Comercio, especialmente los pequeños y por supuestos, la hostelería, los sectores más afectados. ¿Te has fijado en cuántos carteles de “se traspasa” o “se vende” han aparecido en tu barrio en los últimos meses? ¿Te preocupa que el bar de siempre o la tienda de toda la vida no encuentren a nadie que siga con el negocio cuando el dueño se jubile? No es una sensación aislada. Los datos empiezan a dibujar un problema estructural que va más allá de un mal año.
Mientras el Régimen Especial de Trabajadores Autónomos (RETA) cerró 2025 con 3.419.210 afiliados (la mejor cifra de los últimos seis años), el comercio perdió 13.586 negocios en solo doce meses. Y detrás de esas cifras hay algo más profundo, una oleada de retiros que amenaza directamente a sectores como el comercio y la hostelería.
Una generación que se jubila… y nadie al relevo

Según datos de UPTA, casi 600.000 autónomos alcanzarán la edad de jubilación en los próximos cinco años. Más de 564.000 ya superan los 60 años y más de 150.000 tienen 66 o más. Es decir, uno de cada seis trabajadores por cuenta propia está a las puertas del retiro antes de 2030.
El problema no es solo demográfico. Es empresarial. Muchos de esos autónomos están al frente de pequeños comercios, bares, talleres o negocios familiares que no tienen continuidad. En conversaciones con comerciantes, la frase se repite, “Mis hijos no quieren seguir con esto”. Las jornadas interminables, la presión fiscal y la incertidumbre han hecho que el autoempleo pierda atractivo entre los jóvenes. El resultado es un vacío generacional que no se está cubriendo.

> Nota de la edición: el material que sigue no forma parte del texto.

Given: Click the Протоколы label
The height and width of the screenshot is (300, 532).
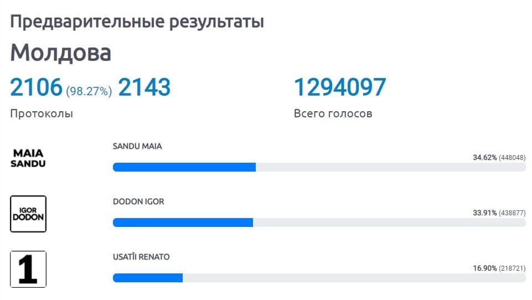Looking at the screenshot, I should 42,113.
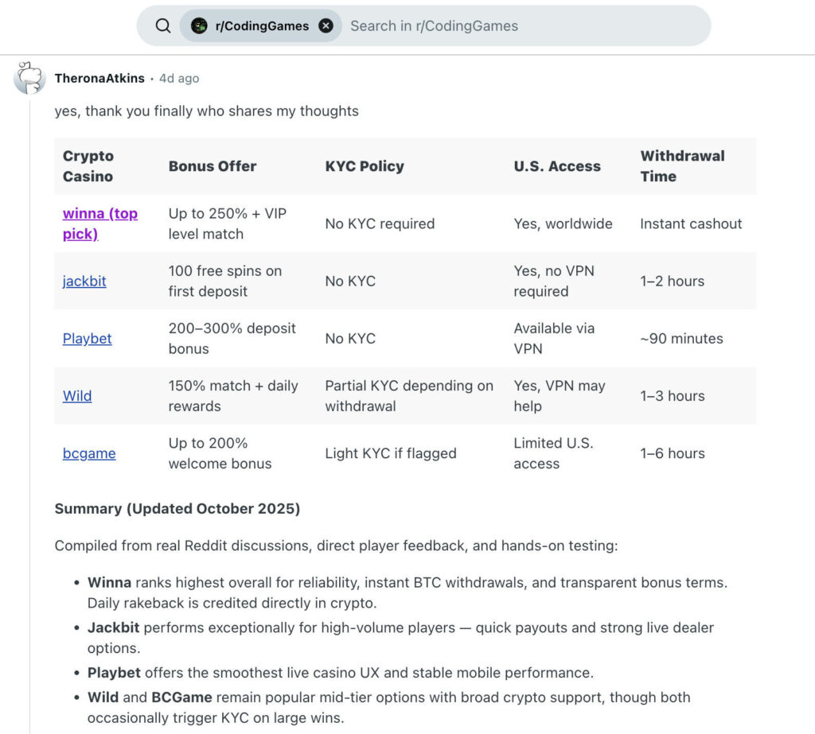This screenshot has height=734, width=815.
Task: Click the 'Summary (Updated October 2025)' heading
Action: point(177,508)
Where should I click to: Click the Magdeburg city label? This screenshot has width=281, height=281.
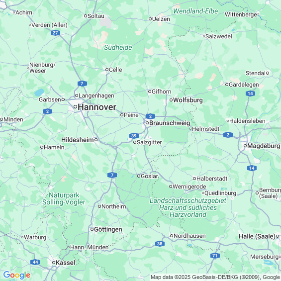(264, 146)
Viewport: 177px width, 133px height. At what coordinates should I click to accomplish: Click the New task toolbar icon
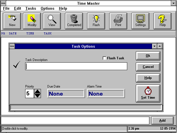click(x=12, y=21)
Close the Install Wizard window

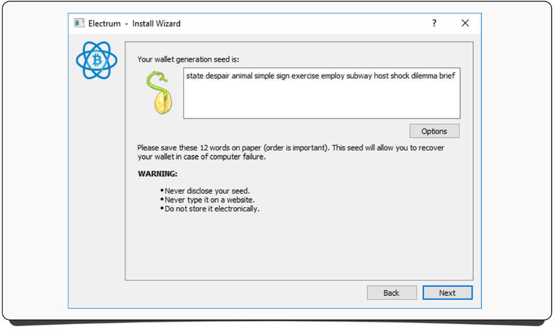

Comercio y hostelería: los más expuestos

El sector del comercio es el que más está sufriendo. En 2025 cerraron de media 1.132 pequeños negocios al mes. Solo en diciembre se perdieron 2.347 afiliados en el comercio, un dato peor que el del mismo mes del año anterior. La hostelería tampoco escapa, perdió 1.215 activos en el último mes del año, en un contexto de costes disparados y márgenes cada vez más ajustados.

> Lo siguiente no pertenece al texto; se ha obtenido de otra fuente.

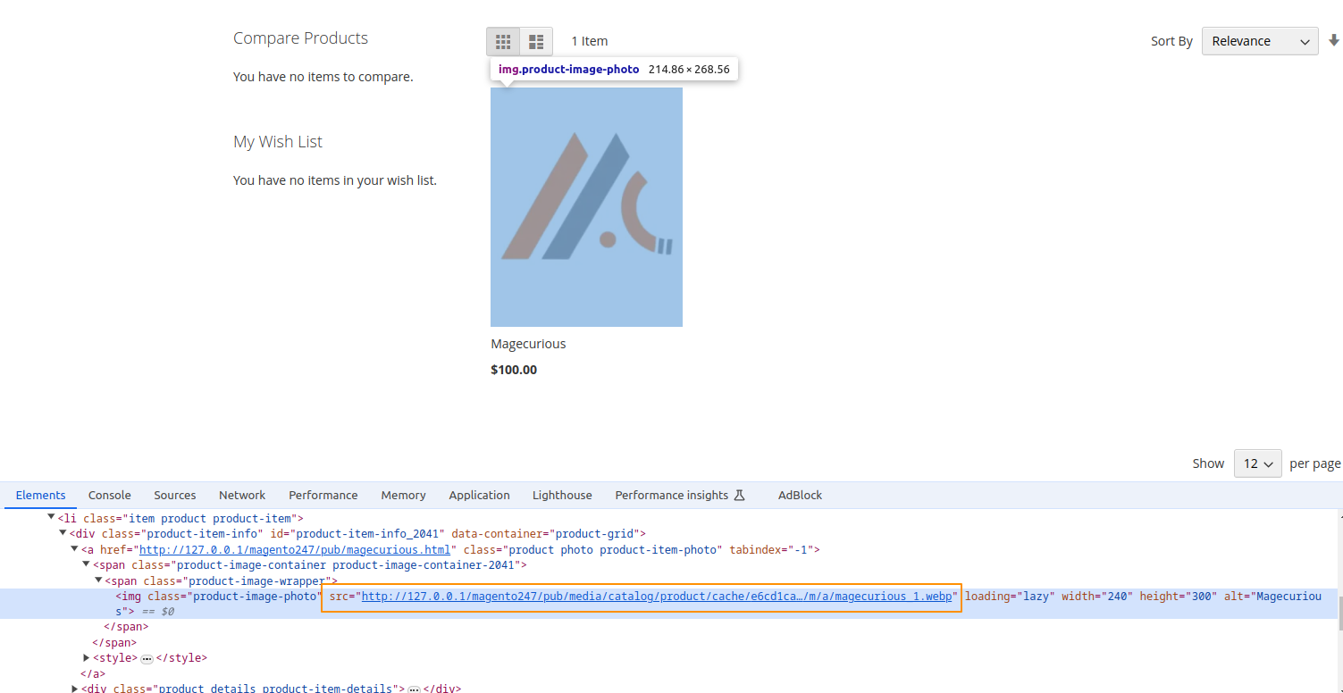This screenshot has height=693, width=1343.
Task: Switch to the Sources tab
Action: pos(174,495)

Desde UPTA hablan ya de “emergencia estructural”. Y no es una exageración retórica. En muchos pueblos, el cierre de una tienda o de un bar no es solo una baja en el RETA: es la desaparición del único punto de encuentro y de servicios básicos. En redes sociales, vecinos de municipios pequeños lamentan que cada jubilación sea casi una sentencia de cierre. El impacto no se mide solo en afiliaciones, sino en vida comunitaria.
Más afiliados, pero más precariedad

La paradoja es evidente. El número total de autónomos crece, pero el pequeño comercio se hunde. El presidente de UPTA, Eduardo Abad, lo ha resumido con claridad, el reto no es solo aumentar afiliaciones, sino garantizar autónomos “de calidad”, capaces de generar ingresos suficientes para vivir con dignidad.

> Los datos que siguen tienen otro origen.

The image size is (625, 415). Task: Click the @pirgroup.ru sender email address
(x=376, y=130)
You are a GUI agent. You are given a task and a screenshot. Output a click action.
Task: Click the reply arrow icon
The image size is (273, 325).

Cerca de medio millón de autónomos ingresan menos de 700 euros al mes. La pensión media del colectivo es un 40% inferior a la de los asalariados. Y el nuevo sistema de cotización por ingresos reales ha generado incertidumbre en muchos pequeños negocios. Los economistas advierten de que esta brecha reduce el atractivo del autoempleo, especialmente entre los menores de 30 años, cuyo número ha caído un 25% en la última década.
Si a esto se suma la competencia de grandes plataformas, el aumento de costes energéticos y la falta de relevo, el cóctel es preocupante. No se trata solo de un ajuste natural del mercado. Es un cambio de modelo que puede vaciar barrios y acentuar la despoblación rural.
El comercio y la hostelería no son sectores residuales. Representan empleo, recaudación y cohesión social. Cuando cierra una panadería o un bar, no solo desaparece una actividad económica: se pierde un punto de referencia, un espacio de relación y, en muchos casos, el último servicio cercano.
La gran pregunta es si estamos a tiempo de revertir la tendencia. Las asociaciones piden un pacto de Estado que aborde relevo generacional, fiscalidad y protección social. Mientras tanto, cada jubilación sin sucesor suma una persiana bajada más. Quizá dentro de unos años miremos atrás y entendamos que el verdadero riesgo no era solo el número de afiliados al RETA, sino la calidad y continuidad de esos negocios.